National Accounts & Major Retailers

National Accounts & Major Retailers — B&Q, Topps Tiles, Travis Perkins

Managing national accounts at blue-chip retailer level is a different discipline to most other commercial roles. The stakes are high, the buyers are experienced and well informed, and the margin for error is small. With revenue responsibility of circa £20m across accounts including B&Q, Topps Tiles and Travis Perkins, this period of my career gave me a commercial education that I have drawn on in every senior role since.

I inherited these accounts from a predecessor, which meant the relationships and the commercial history came with them. Getting up to speed quickly, understanding the dynamics of each account and establishing my own credibility with heads of buying and category controllers was the immediate priority. These are not relationships that reward a slow start.

The scope of the work was broad. Day to day it covered everything from pricing and promotional planning through to category management, range development and joint business planning. At its most demanding it involved navigating commercial disputes and performance issues  conversations that require both commercial rigour and the ability to hold a constructive relationship under pressure simultaneously.

The central commercial challenge across all of these accounts was margin. Major retailers are skilled and persistent in their pursuit of better pricing, and maintaining a position that worked for the business whilst remaining competitive enough to protect and grow the range required constant discipline and a clear understanding of where the lines were.
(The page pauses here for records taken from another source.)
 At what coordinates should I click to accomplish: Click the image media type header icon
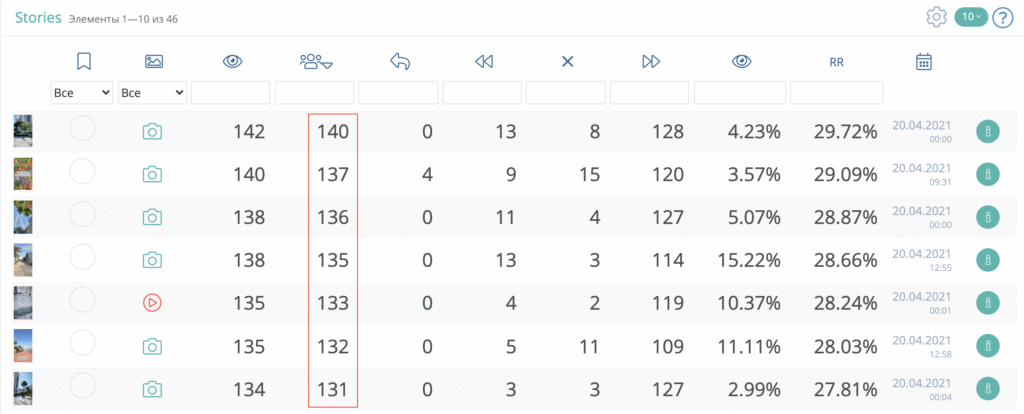(153, 62)
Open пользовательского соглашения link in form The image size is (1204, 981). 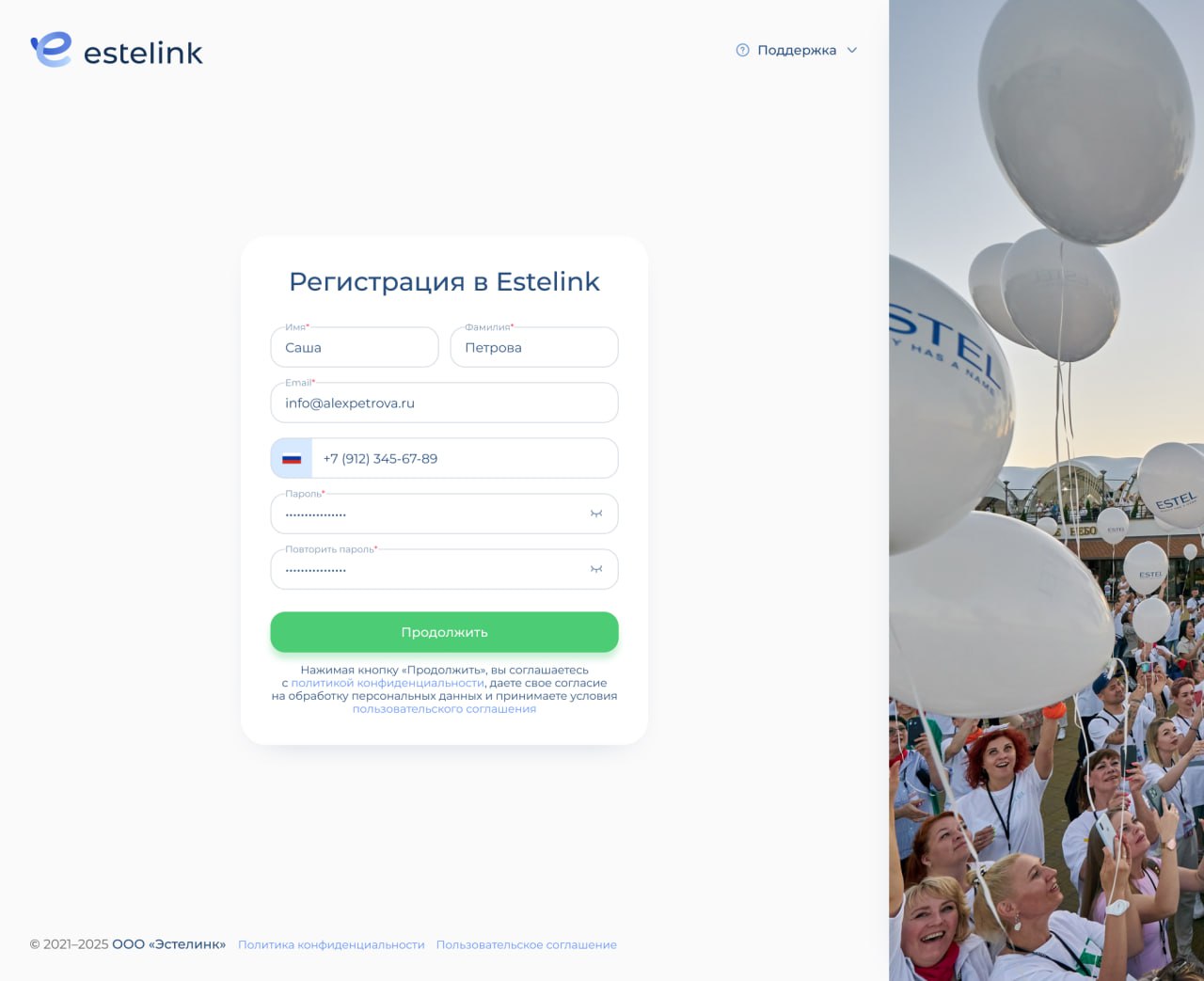click(444, 709)
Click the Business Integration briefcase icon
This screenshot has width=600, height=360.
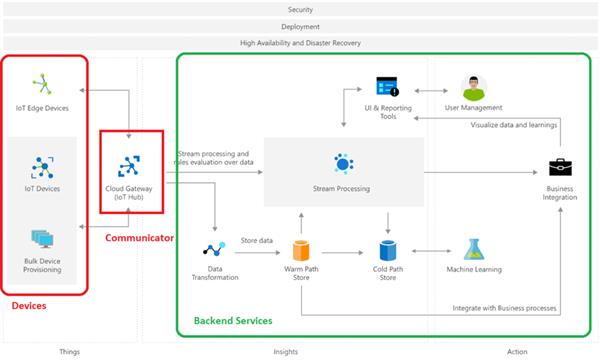[560, 167]
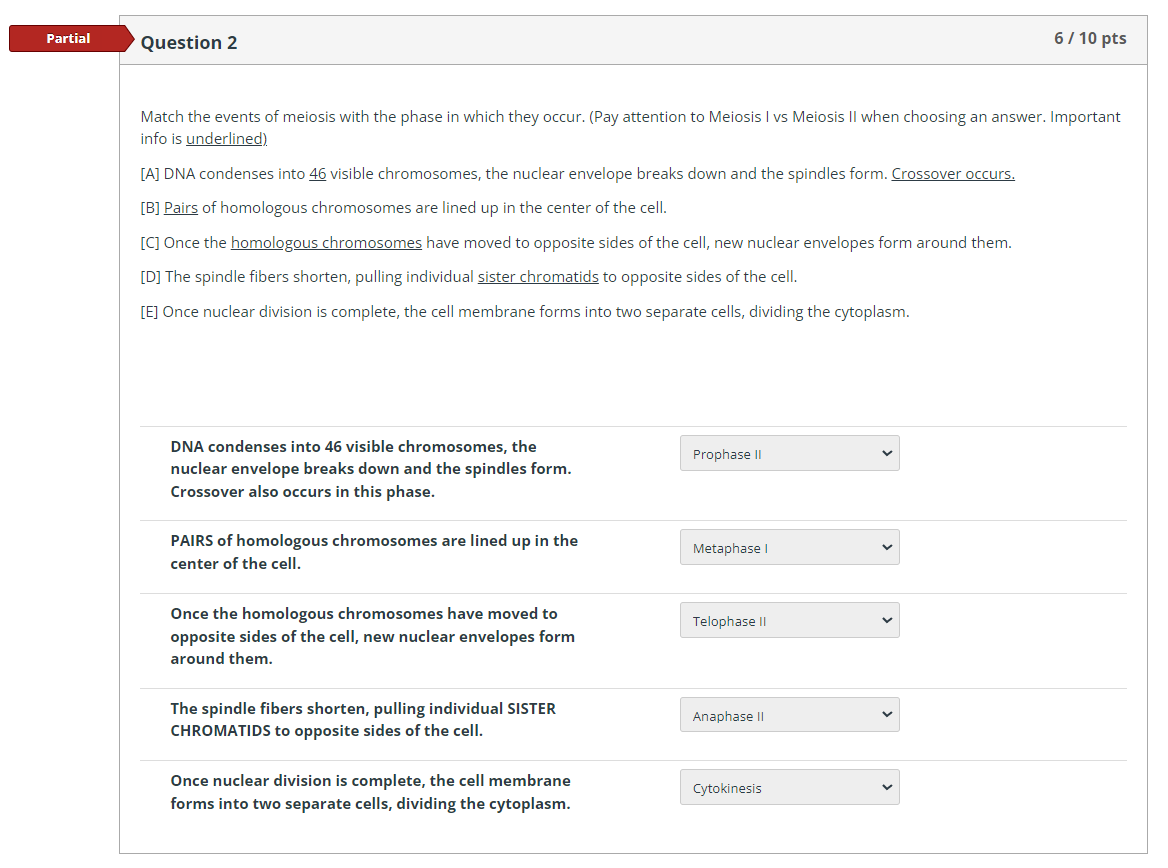
Task: Click the chevron on the Cytokinesis dropdown
Action: click(886, 787)
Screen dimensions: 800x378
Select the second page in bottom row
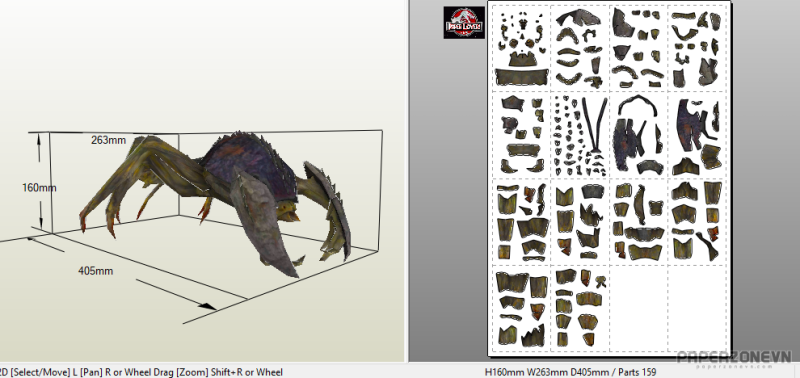tap(580, 308)
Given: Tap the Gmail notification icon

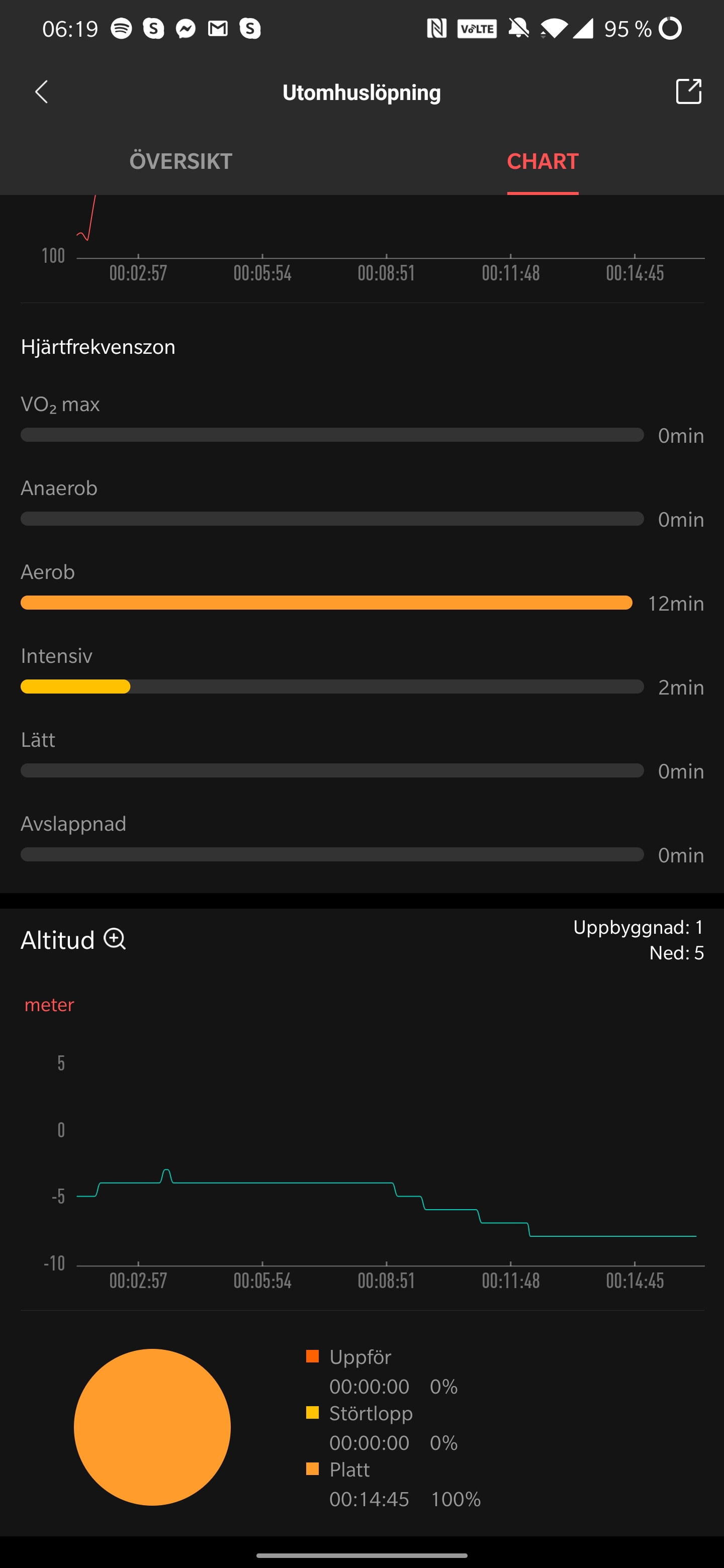Looking at the screenshot, I should coord(218,29).

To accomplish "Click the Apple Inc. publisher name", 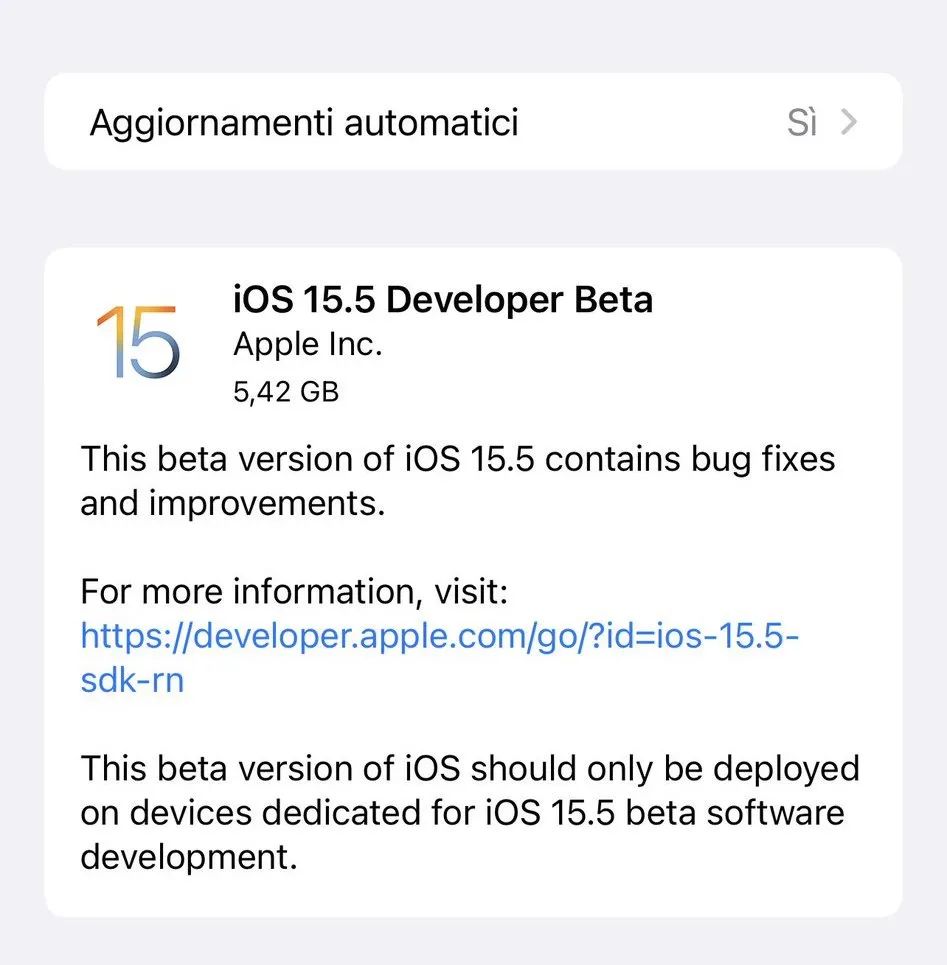I will pyautogui.click(x=308, y=345).
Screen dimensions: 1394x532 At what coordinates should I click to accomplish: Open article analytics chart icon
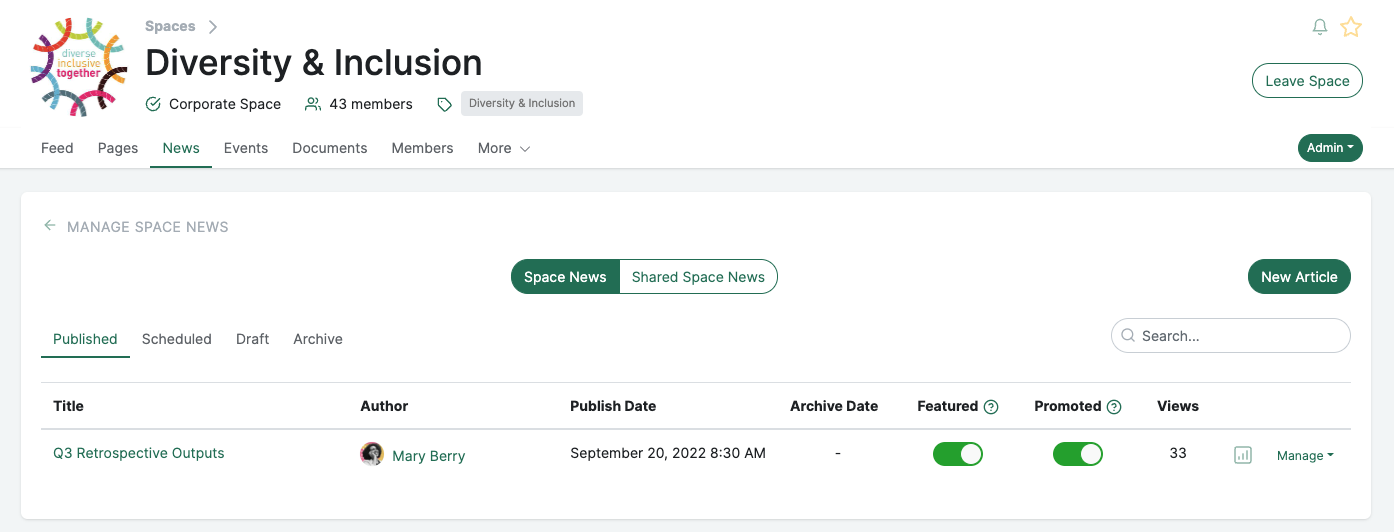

That tension  between what the retailer wants and what the business needs is one that sharpens your commercial thinking quickly.

Across the accounts I grew revenue, secured new range listings, and successfully defended the range against competitor activity on more than one occasion. That last point is worth noting in major retail, keeping a listing is sometimes as hard as winning it in the first place, and doing so requires an ongoing demonstration that your range is earning its space.

What this experience gave me, more than anything else, was a rounded and deeply practical commercial grounding. An understanding of pricing strategy and how margin is built and eroded. A way of thinking about category and range that starts with the customer and the channel rather than the product. And a clear sense of how buyers make decisions and what genuinely influences them. Those three things, developed at this level and at this scale, have informed the way I have approached every commercial leadership role I have held since.